La dupla Guzmán y Cruz no fue efectiva. El contención de la MLS golpea mucho y detiene el juego a punta de faltas; historia ya conocida. Cruz tampoco se acomodó al lado de Guzmán y entre los dos se dedicaron más a destruir que a construir.

Ante esto, al igual que sucedió en la época de Óscar Ramírez, esta vez Mayron George y David Ramírez se vieron obligados a bajar al medio campo en busca de vida. Al menos George no jugó en solitario y tuvo un compañero con quien observar el encuentro.

Esta gira en Asia dejó ver que Costa Rica aún no tiene un sustituto para Bryan Ruiz. Cuando el capitán está ausente el medio campo carece de ideas y en estos dos partidos se vio reflejado.
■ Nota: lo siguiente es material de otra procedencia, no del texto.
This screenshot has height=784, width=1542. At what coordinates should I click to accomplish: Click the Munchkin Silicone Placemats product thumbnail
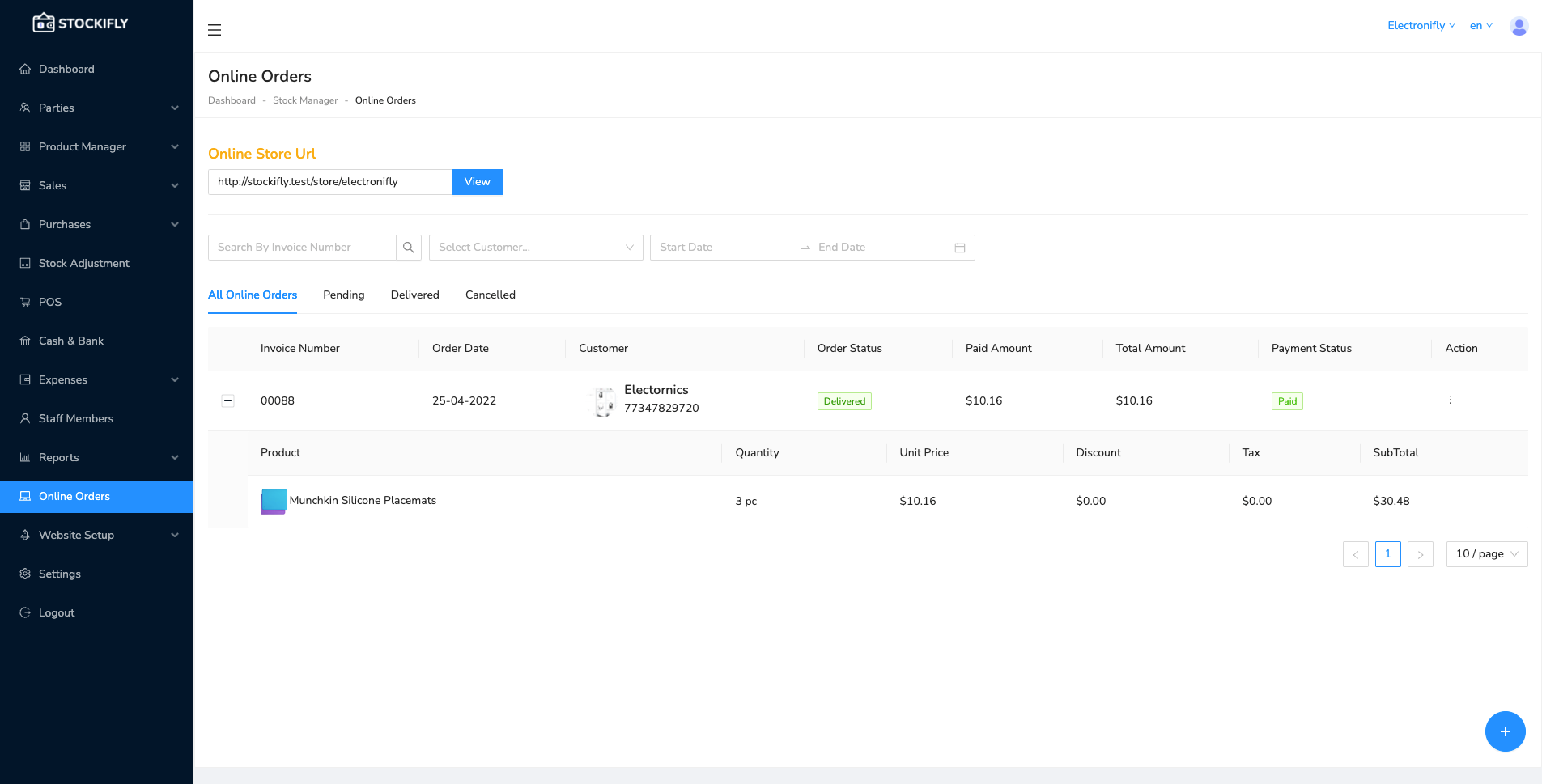274,501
Ante este panorama la competencia para el “10” de la Sele es inexistente.

Elías Aguilar nuevamente se bajó del barco tras una mala participación ante Corea del Sur, por su parte Wílmer Azofeifa mostró destellos de lo que tiene pero es un jugador más vertical y que no cuenta con la misma visión y capacidad para llevar los hilos de un partido como Ruiz.

La Tricolor perdió ambos juegos, tampoco anotó y ya son siete partidos consecutivos sin victoria.